Personal information
- Nationality: Belgian
- Born: 5 April 1992 (age 34) Neerpelt, Belgium
- Height: 175 cm (5 ft 9 in)
- Weight: 60 kg (132 lb)

Sport
- Country: Belgium
- Sport: Sprint kayak
- Club: Neerpeltse Watersport Club

Medal record
Representing Belgium
Women's sprint kayak
World Championships
| Bronze medal – third place | 2021 Copenhagen | K-2 500 m |
| Bronze medal – third place | 2022 Dartmouth | K-2 500 m |
European Championships
| Silver medal – second place | 2022 Munich | K-2 500 m |
| Bronze medal – third place | 2018 Belgrade | K-2 500 m |
European U23 Championships
| Bronze medal – third place | 2015 Pitesti | K2 500m |
Women's canoe marathon
World Championships
| Gold medal – first place | 2010 Banyoles-Girona | Junior K-2 |

= Lize Broekx =

Belgian canoeist (born 1992)

Lize Broekx (born 5 April 1992) is a Belgian sprint canoeist.

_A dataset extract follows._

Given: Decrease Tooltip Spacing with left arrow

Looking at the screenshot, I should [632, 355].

She competed in the women's K-1 500 metres and the K-2 500 metres events at the 2020 and 2024 Summer Olympics.

Her father (Erik) and her uncles Paul and Jos Broekx also used to compete as sprint canoeists.

==Personal life==
Lize Broekx hails from Belgian kayaking royalty: her grandfather, Harry Broekx, was a founding member in 1945 of the Neerpeltse Watersport Club on the Bocholt–Herentals Canal in Pelt in the Belgian province of Limburg and became its first president. When he died in 1992, her father, Erik, took over the presidency. Her uncle Jos Broekx participated in three Summer Olympics (Munich, Montreal and Moscow), and her other uncle Paul Broekx participated in the 1976 Summer Olympics in Montreal, Canada.

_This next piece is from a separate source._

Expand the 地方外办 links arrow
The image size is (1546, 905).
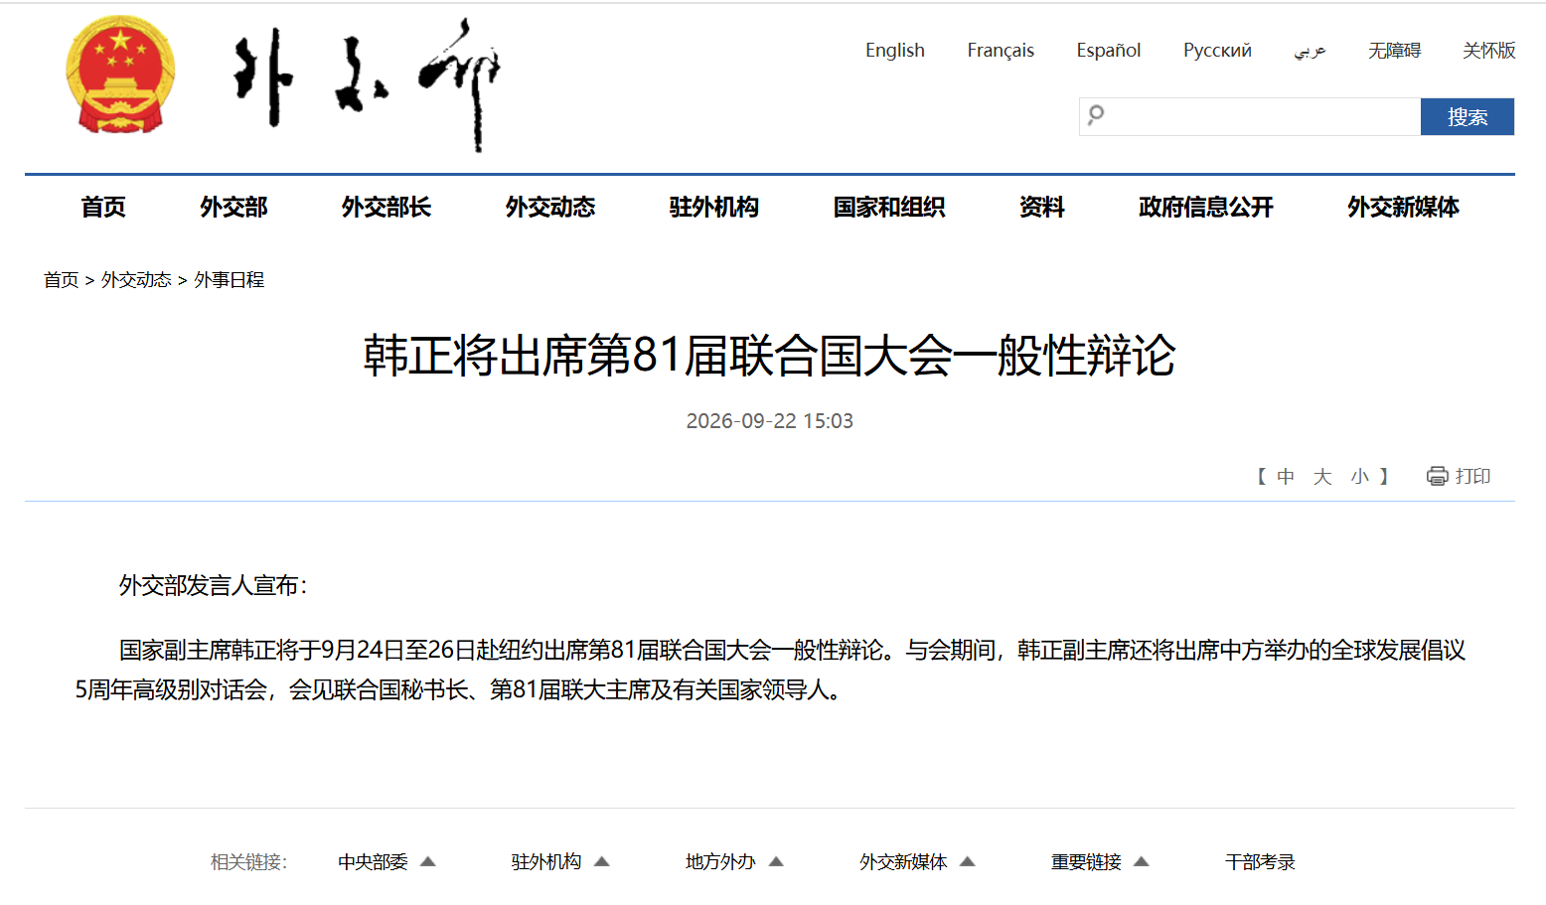pos(776,861)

She holds a Master of Science in Biochemistry and biotechnology from the KU Leuven.

==Career==
In September 2010 she, together with Femke Weckx, won the gold medal in the women's junior K-2 at the 2010 ICF Canoe Marathon World Championships on the Lake of Banyoles in Spain. It was the first ever world title by a member of the Neerpeltse Watersport Club in its 65-year existence.

Having formed a duo in the women's K-2 with Hermien Peters since 2012, she won a first international medal at the senior level in an olympic discipline by winning the bronze medal in the K-2 500 metres at the 2018 European Canoe Sprint Championships in Belgrad, Serbia.

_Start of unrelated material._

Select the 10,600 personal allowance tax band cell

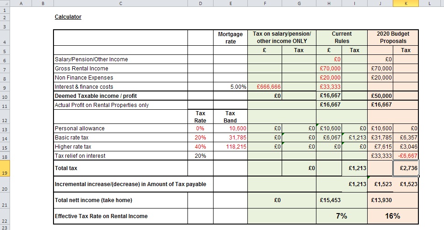point(230,128)
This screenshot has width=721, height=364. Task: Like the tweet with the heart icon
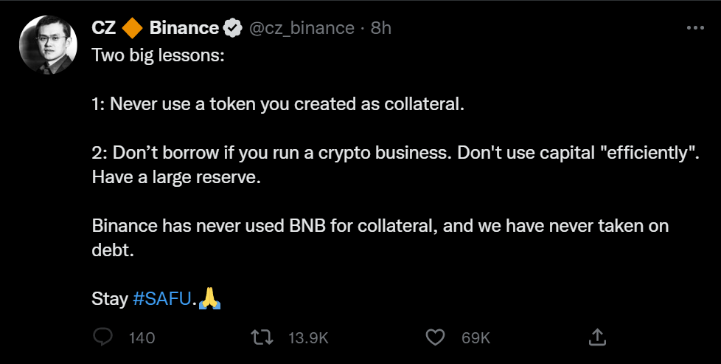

She qualified for the women's K-2 500 metres, and women's K-1 500 metres events at the 2020 Summer Olympics in Tokyo, Japan by finishing 4th in the A final of the women's K-2 500 metres at the 2019 ICF Canoe Sprint World Championships in Szeged, Hungary. At the Olympics, she finished 21st resp. 9th in the women's K-1 500 metres and K-2 500 metres.

After the COVID-19 pandemic disrupted the kayaking seasons 2020 and 2021, she and Hermien Peters showed that they belonged henceforth to the world's best by winning in quick succession two bronzes resp. a silver medal at the 2021 ICF Canoe Sprint World Championships in Copenhague, Denmark, the 2022 ICF Canoe Sprint World Championships in Dartmouth, Canada and the 2022 Canoe Sprint European Championships in Munich, Germany.

In 2023, she qualified for the 2024 Summer Olympics in Paris, France by finishing just outside the medals in 4th place in the K-2 500 metres at the 2023 ICF Canoe Sprint World Championships in Duisburg, Germany. At those 2024 Summer Olympics, she finished 5th in the women's K-2 500 metres and 14th in the Women's K-1 500 metres.

==Awards==
In 2011 she received the trophy of most promising young athlete in the Belgian province of Limburg, beating among others Luca Brecel.